# Hessen: Neuer Schein?



## BastiHessen (15. Mai 2008)

Hallo zusammen,

vielleicht eine blöde Frage aber:
Ich habe vor Jahren (1996) meine Fischerprüfung bestanden und den Jugendfischereischein seit 1999 nicht mehr verlängert.

Stellt mir die Behörde noch einen aus oder muss ich noch mal eine Prüfung ablegen? Mittlerweile bin ich ja fast 24 und definitiv kein Jugendlicher mehr 

Gruß
Basti


----------



## Denni_Lo (15. Mai 2008)

*AW: Hessen: Neuer Schein?*

Hast Du noch das Zeugniss?
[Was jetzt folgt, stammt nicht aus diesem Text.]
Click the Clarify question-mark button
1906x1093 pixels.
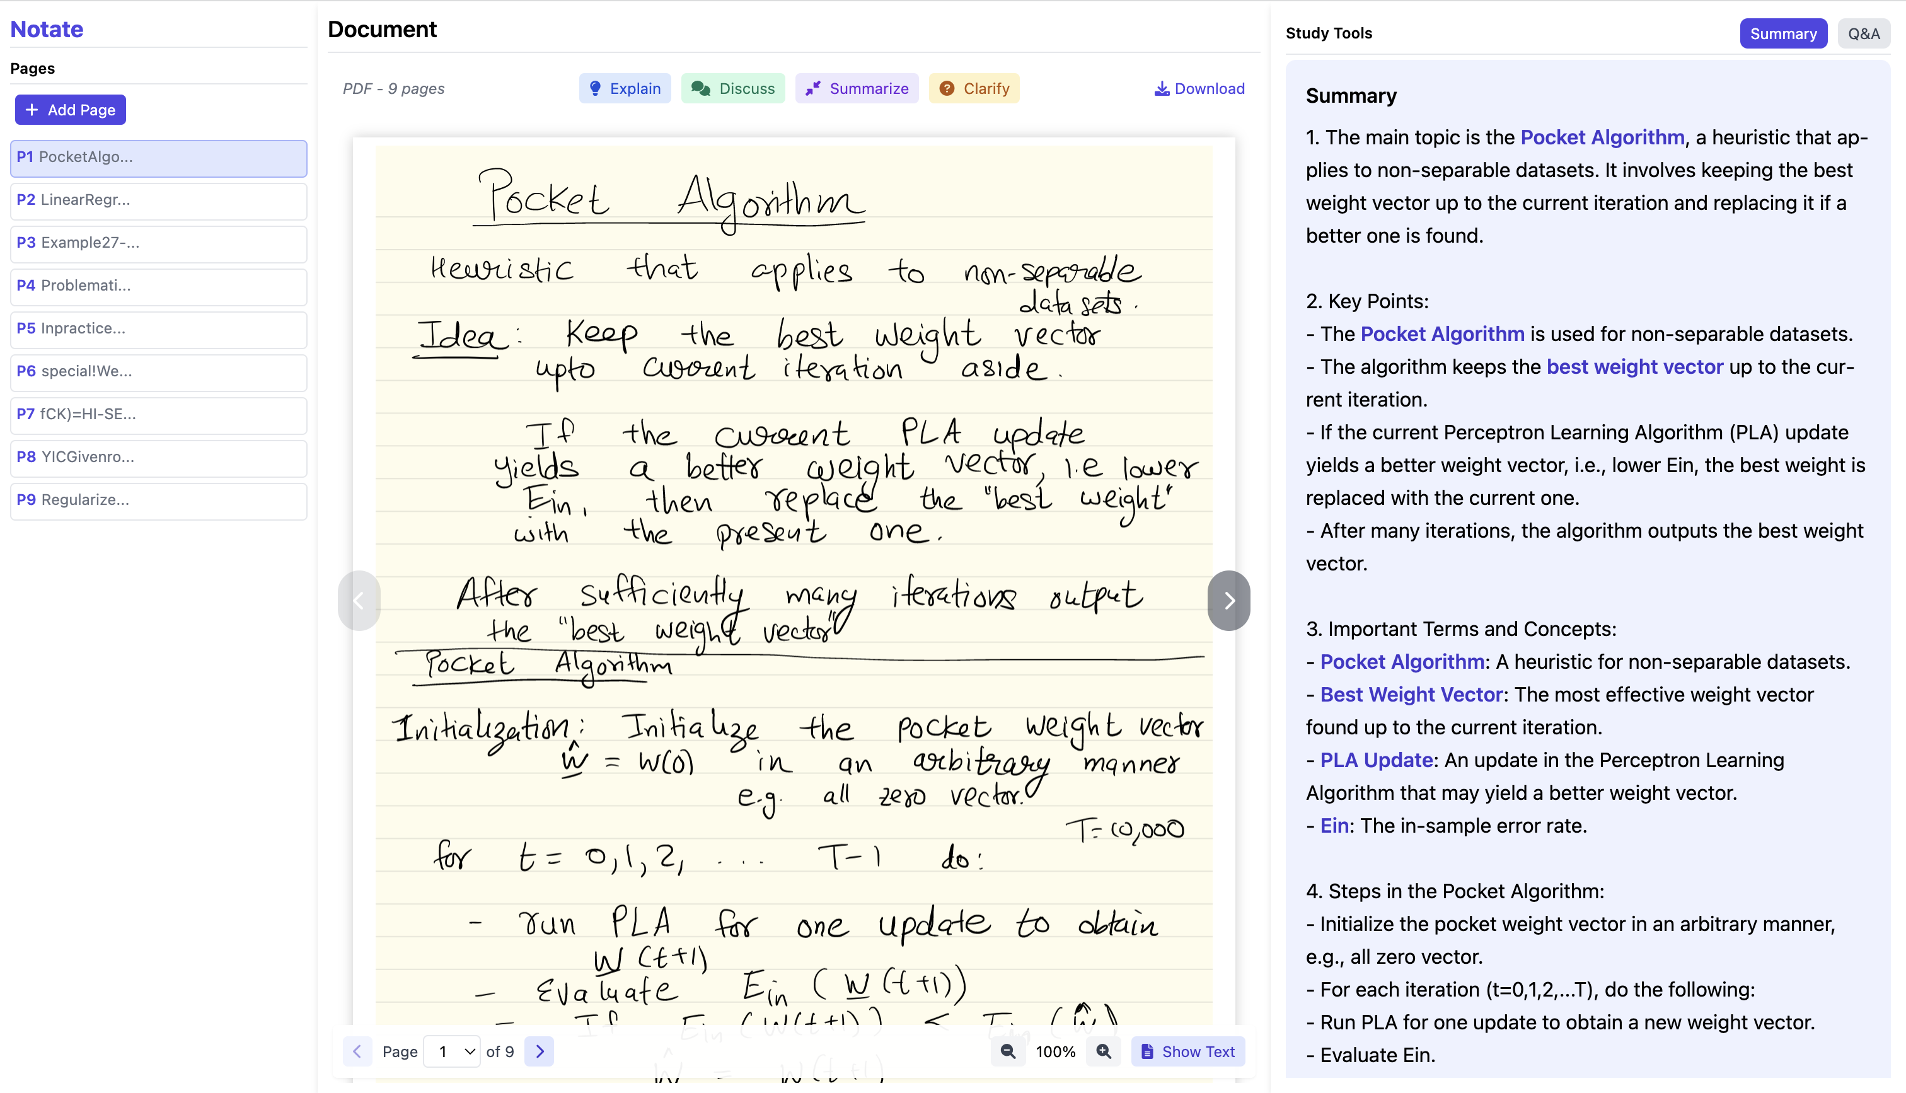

Wen ja ab damit zur Stadt und nach der zuständigen Behörde fragen (Foto + Kohle + Geduld mitnehmen)


----------



## BastiHessen (15. Mai 2008)

*AW: Hessen: Neuer Schein?*

Hi Denni,

ja das Zeugnis sowie den alten Schein habe ich noch.
Ich rufe wohl am besten mal beim Ordnungsamt an oder?
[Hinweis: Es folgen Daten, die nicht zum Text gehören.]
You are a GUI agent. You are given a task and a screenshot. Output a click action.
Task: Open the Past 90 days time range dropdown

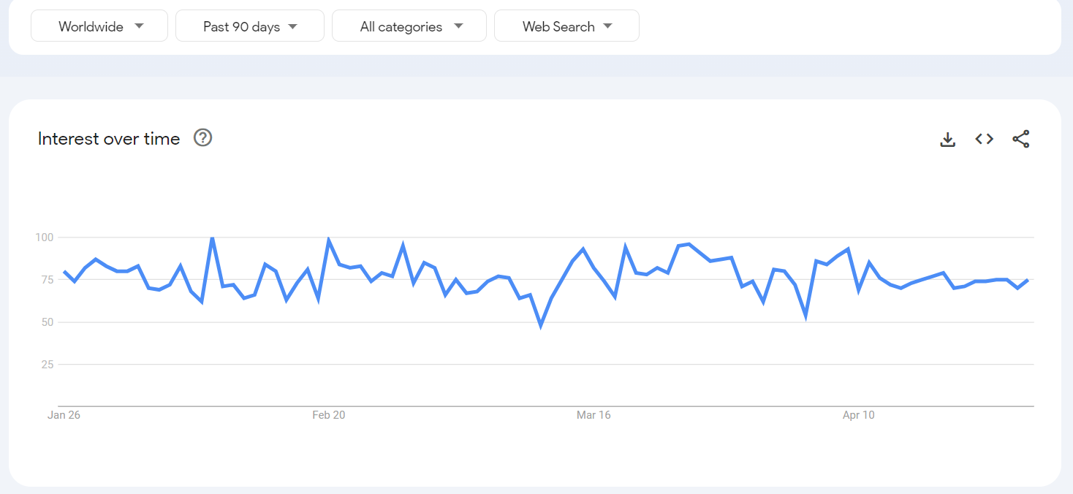[250, 26]
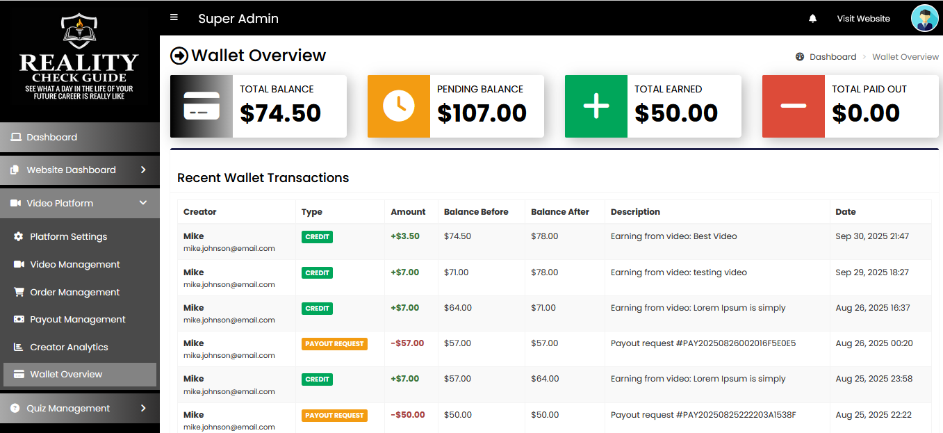Click the Video Management camera icon
The width and height of the screenshot is (943, 433).
tap(19, 265)
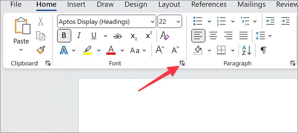Open the Font dialog launcher
Screen dimensions: 298x133
[182, 63]

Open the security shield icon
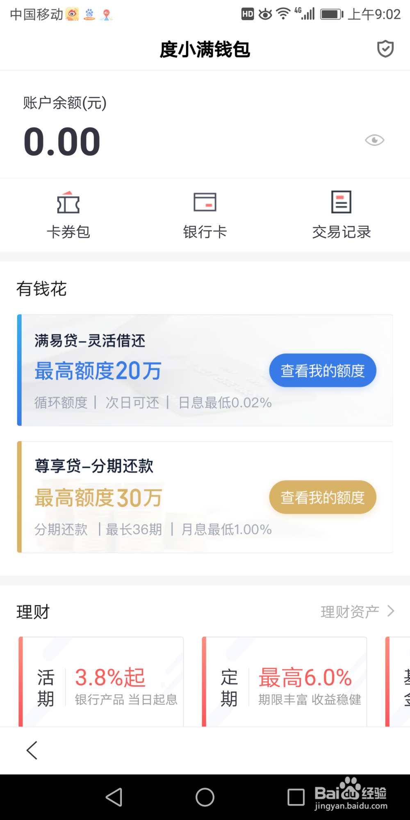385,49
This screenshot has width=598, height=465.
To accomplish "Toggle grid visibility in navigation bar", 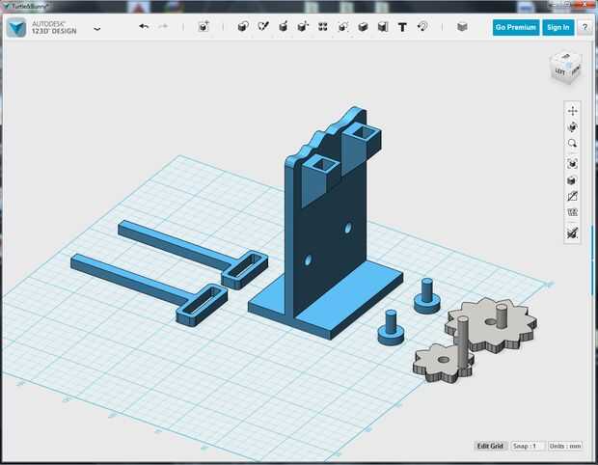I will coord(573,212).
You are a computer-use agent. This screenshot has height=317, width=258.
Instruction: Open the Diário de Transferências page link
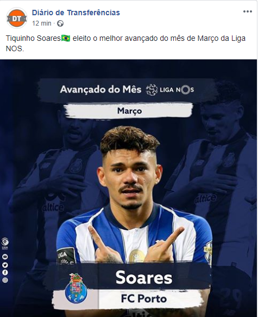point(76,13)
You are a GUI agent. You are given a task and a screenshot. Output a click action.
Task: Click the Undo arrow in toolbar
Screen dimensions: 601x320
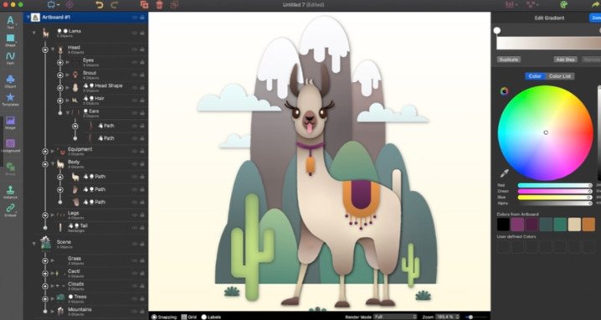coord(100,4)
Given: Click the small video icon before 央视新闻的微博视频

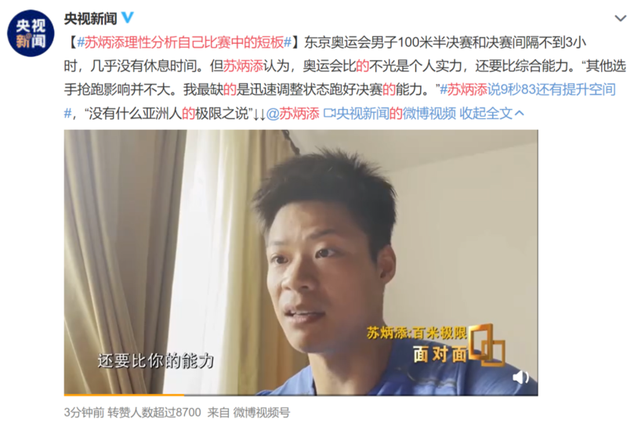Looking at the screenshot, I should (328, 114).
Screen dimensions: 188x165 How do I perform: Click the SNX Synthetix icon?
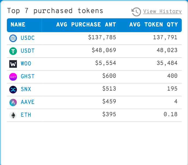click(x=13, y=90)
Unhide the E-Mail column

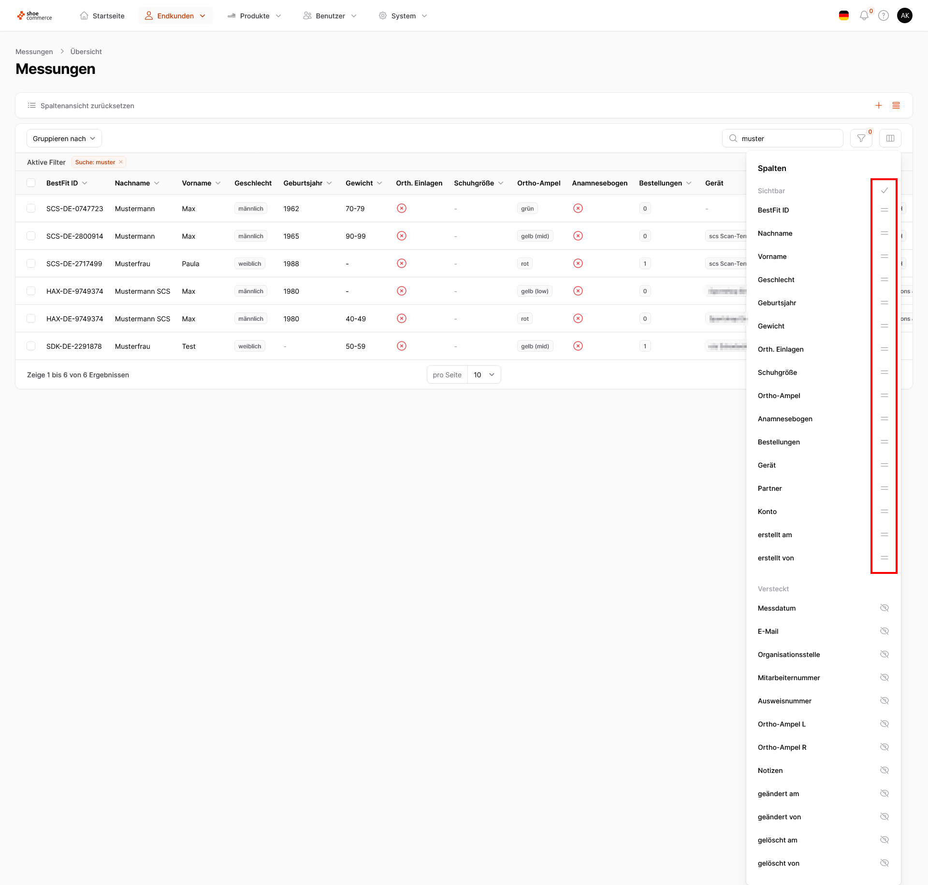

Was kostet der Spaß denn heute?


----------



## Denni_Lo (15. Mai 2008)

*AW: Hessen: Neuer Schein?*

Keine Ahnung was die in Hessen nehmen in NRW kostet ein 5jahresschein 30€

Vorher anrufen ist immer gut  Kannst ja alles erfragen:

zuständige Behörde, kosten usw


----------



## Franky (15. Mai 2008)

*AW: Hessen: Neuer Schein?*

Hei Basti,

ich weiß nicht, ob die Kosten überall gleich sind. Hier mal eine Übersicht der Frankfurter Preise:

Jahresfischereischein € 12,50
5-Jahresfischereischein € 36,00
10-Jahresfischereischein € 68,00


----------